Records from a data source
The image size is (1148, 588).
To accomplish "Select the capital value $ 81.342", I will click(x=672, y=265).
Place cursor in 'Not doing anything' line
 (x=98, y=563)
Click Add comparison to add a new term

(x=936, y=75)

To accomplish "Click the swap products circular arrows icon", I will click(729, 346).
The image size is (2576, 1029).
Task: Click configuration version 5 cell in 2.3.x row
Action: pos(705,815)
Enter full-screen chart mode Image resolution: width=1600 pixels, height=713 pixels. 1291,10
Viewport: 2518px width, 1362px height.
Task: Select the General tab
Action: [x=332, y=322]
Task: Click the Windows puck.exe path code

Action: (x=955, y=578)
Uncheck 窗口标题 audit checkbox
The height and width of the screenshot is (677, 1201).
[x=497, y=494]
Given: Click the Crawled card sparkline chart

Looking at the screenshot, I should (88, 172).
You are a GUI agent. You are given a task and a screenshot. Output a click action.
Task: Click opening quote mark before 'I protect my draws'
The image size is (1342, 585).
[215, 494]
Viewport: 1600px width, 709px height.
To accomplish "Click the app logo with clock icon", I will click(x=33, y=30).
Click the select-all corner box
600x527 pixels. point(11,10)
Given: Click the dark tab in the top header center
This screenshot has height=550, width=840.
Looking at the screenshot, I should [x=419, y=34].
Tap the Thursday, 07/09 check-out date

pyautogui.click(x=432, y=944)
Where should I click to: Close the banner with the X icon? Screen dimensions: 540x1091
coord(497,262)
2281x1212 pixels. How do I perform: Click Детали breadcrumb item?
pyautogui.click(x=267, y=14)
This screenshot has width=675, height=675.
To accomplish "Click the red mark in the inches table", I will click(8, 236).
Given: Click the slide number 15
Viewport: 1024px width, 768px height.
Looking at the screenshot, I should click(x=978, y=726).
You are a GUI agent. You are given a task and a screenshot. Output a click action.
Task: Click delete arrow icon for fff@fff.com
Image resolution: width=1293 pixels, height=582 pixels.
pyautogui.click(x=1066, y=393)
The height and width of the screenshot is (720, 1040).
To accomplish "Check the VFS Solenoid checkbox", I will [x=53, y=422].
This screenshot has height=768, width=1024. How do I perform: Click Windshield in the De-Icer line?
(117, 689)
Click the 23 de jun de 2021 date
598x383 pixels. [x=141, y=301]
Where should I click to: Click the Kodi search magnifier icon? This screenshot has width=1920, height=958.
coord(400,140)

▸ **WORK TO COMPLETE**: Quote every one of the rows above word for word, with nothing left out.

▸ **SOLUTION TO THIS EXERCISE**:
The image size is (1148, 588).
To accomplish "Select the capital value $ 81.342", I will click(x=672, y=265).
Place cursor in 'Not doing anything' line
 (x=98, y=563)
Click Add comparison to add a new term

(x=936, y=75)

To accomplish "Click the swap products circular arrows icon", I will click(729, 346).
The image size is (2576, 1029).
Task: Click configuration version 5 cell in 2.3.x row
Action: pos(705,815)
Enter full-screen chart mode Image resolution: width=1600 pixels, height=713 pixels. 1291,10
Viewport: 2518px width, 1362px height.
Task: Select the General tab
Action: [x=332, y=322]
Task: Click the Windows puck.exe path code

Action: (x=955, y=578)
Uncheck 窗口标题 audit checkbox
The height and width of the screenshot is (677, 1201).
[x=497, y=494]
Given: Click the Crawled card sparkline chart

Looking at the screenshot, I should (88, 172).
You are a GUI agent. You are given a task and a screenshot. Output a click action.
Task: Click opening quote mark before 'I protect my draws'
The image size is (1342, 585).
[215, 494]
Viewport: 1600px width, 709px height.
To accomplish "Click the app logo with clock icon", I will click(x=33, y=30).
Click the select-all corner box
600x527 pixels. point(11,10)
Given: Click the dark tab in the top header center
This screenshot has height=550, width=840.
Looking at the screenshot, I should [x=419, y=34].
Tap the Thursday, 07/09 check-out date

pyautogui.click(x=432, y=944)
Where should I click to: Close the banner with the X icon? Screen dimensions: 540x1091
coord(497,262)
2281x1212 pixels. How do I perform: Click Детали breadcrumb item?
pyautogui.click(x=267, y=14)
This screenshot has width=675, height=675.
To accomplish "Click the red mark in the inches table", I will click(8, 236).
Given: Click the slide number 15
Viewport: 1024px width, 768px height.
Looking at the screenshot, I should click(x=978, y=726).
You are a GUI agent. You are given a task and a screenshot. Output a click action.
Task: Click delete arrow icon for fff@fff.com
Image resolution: width=1293 pixels, height=582 pixels.
pyautogui.click(x=1066, y=393)
The height and width of the screenshot is (720, 1040).
To accomplish "Check the VFS Solenoid checkbox", I will [x=53, y=422].
This screenshot has height=768, width=1024. How do I perform: Click Windshield in the De-Icer line?
(117, 689)
Click the 23 de jun de 2021 date
598x383 pixels. [x=141, y=301]
Where should I click to: Click the Kodi search magnifier icon? This screenshot has width=1920, height=958.
coord(400,140)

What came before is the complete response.